- Exercise objective:
What you should end up with is an exact copy of the lines from the one holding "Where should I" through the last line of the entries below, both included, and nothing else; leave every picture out.

Data entries

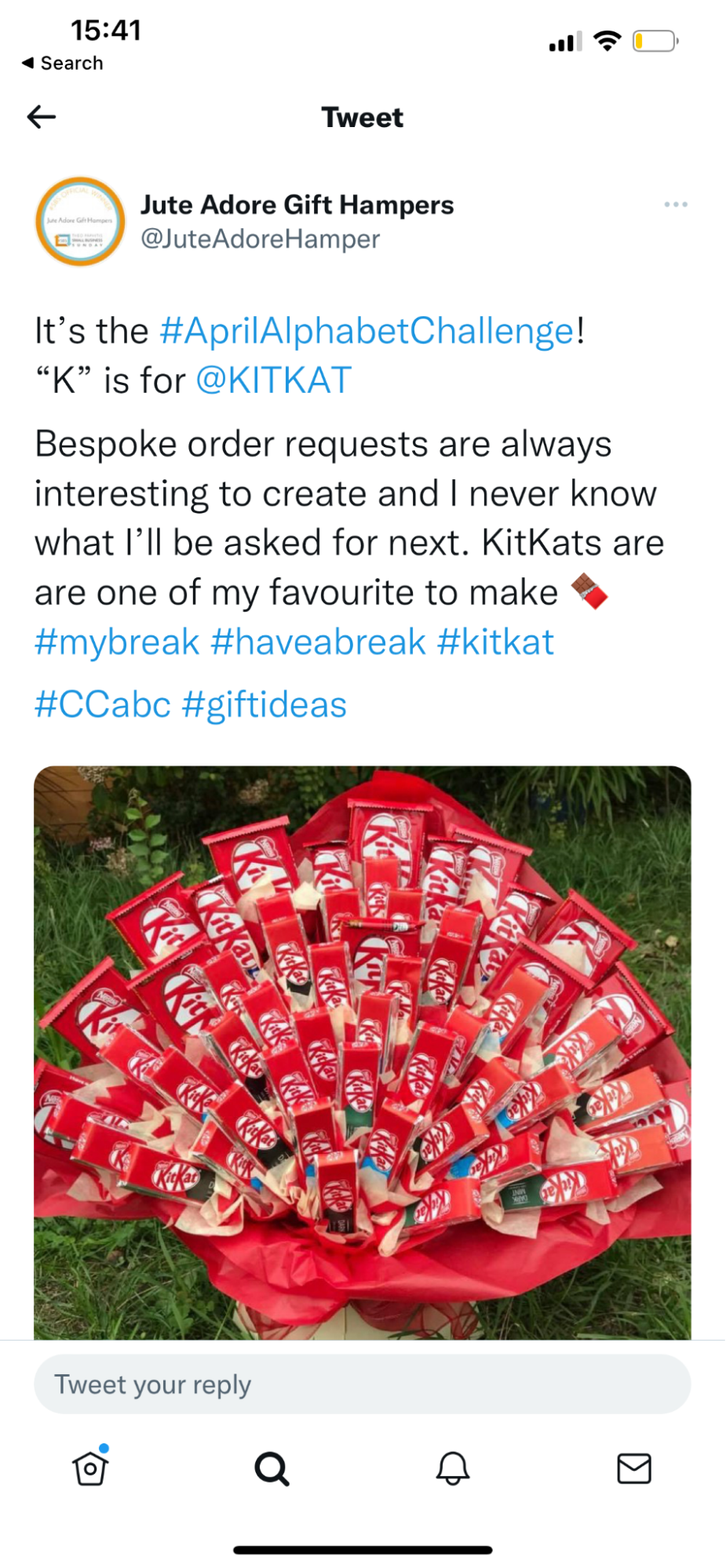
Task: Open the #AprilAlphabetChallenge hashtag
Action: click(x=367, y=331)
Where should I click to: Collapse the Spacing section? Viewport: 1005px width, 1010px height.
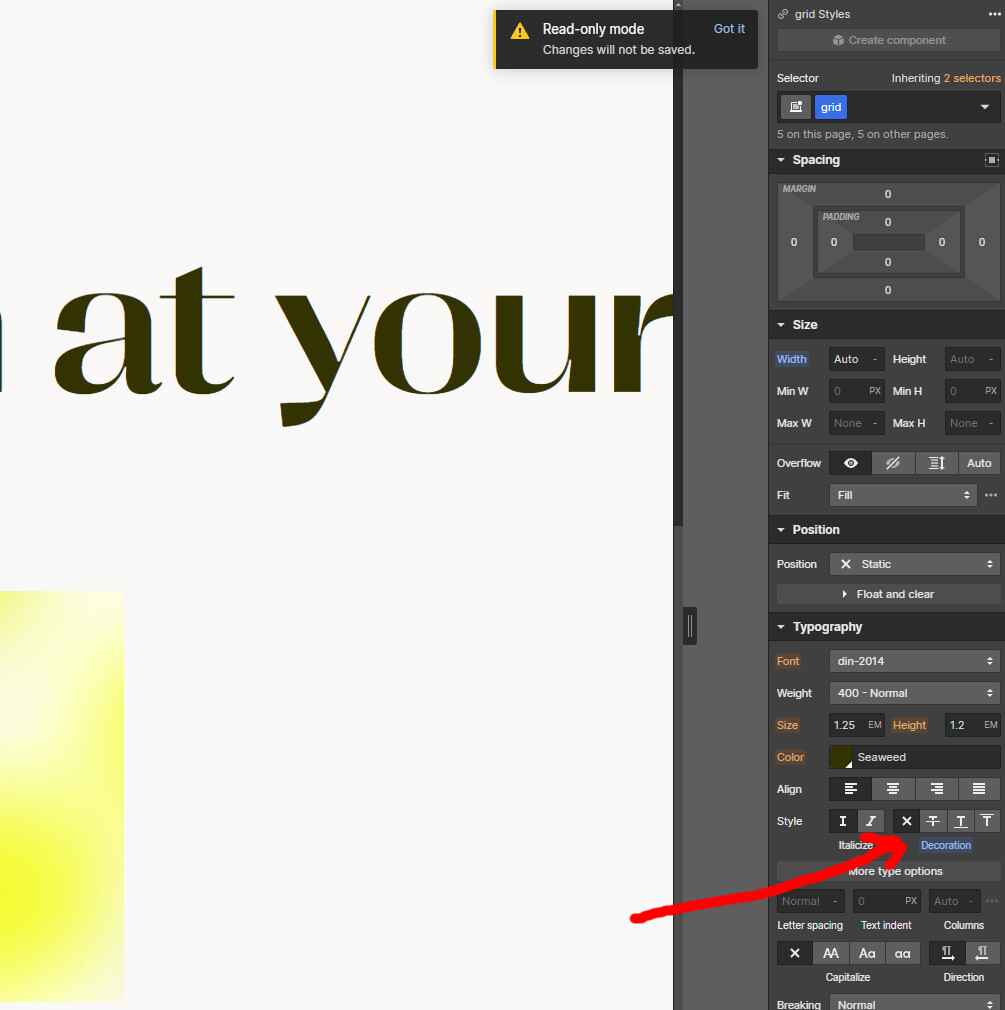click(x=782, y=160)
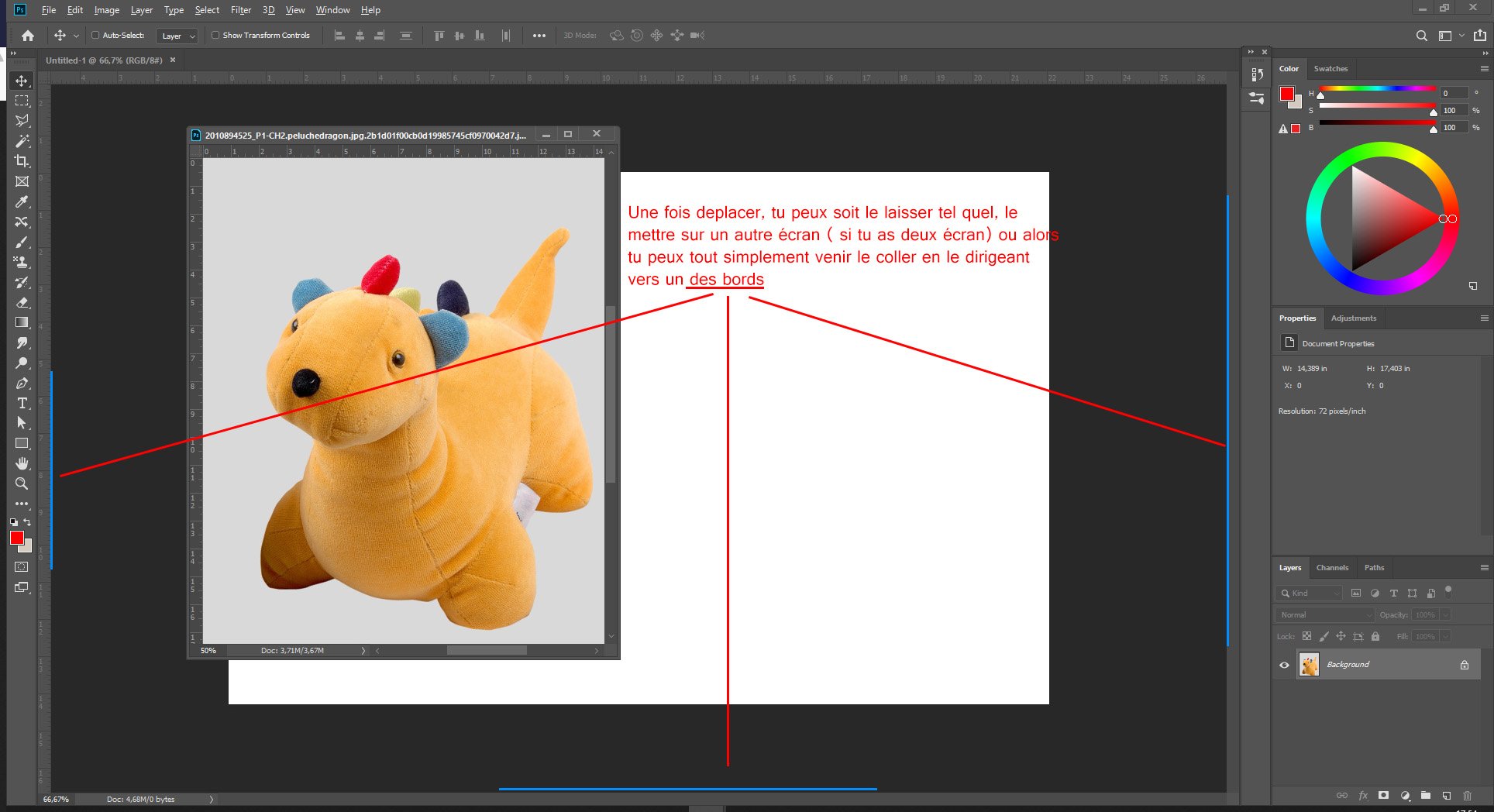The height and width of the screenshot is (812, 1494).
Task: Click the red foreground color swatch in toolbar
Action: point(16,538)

- Solution for this task:
Where should I click to: Collapse the Spacing section? Viewport: 1005px width, 1010px height.
click(x=782, y=160)
The height and width of the screenshot is (812, 1494).
Task: Click the red foreground color swatch in toolbar
Action: point(16,538)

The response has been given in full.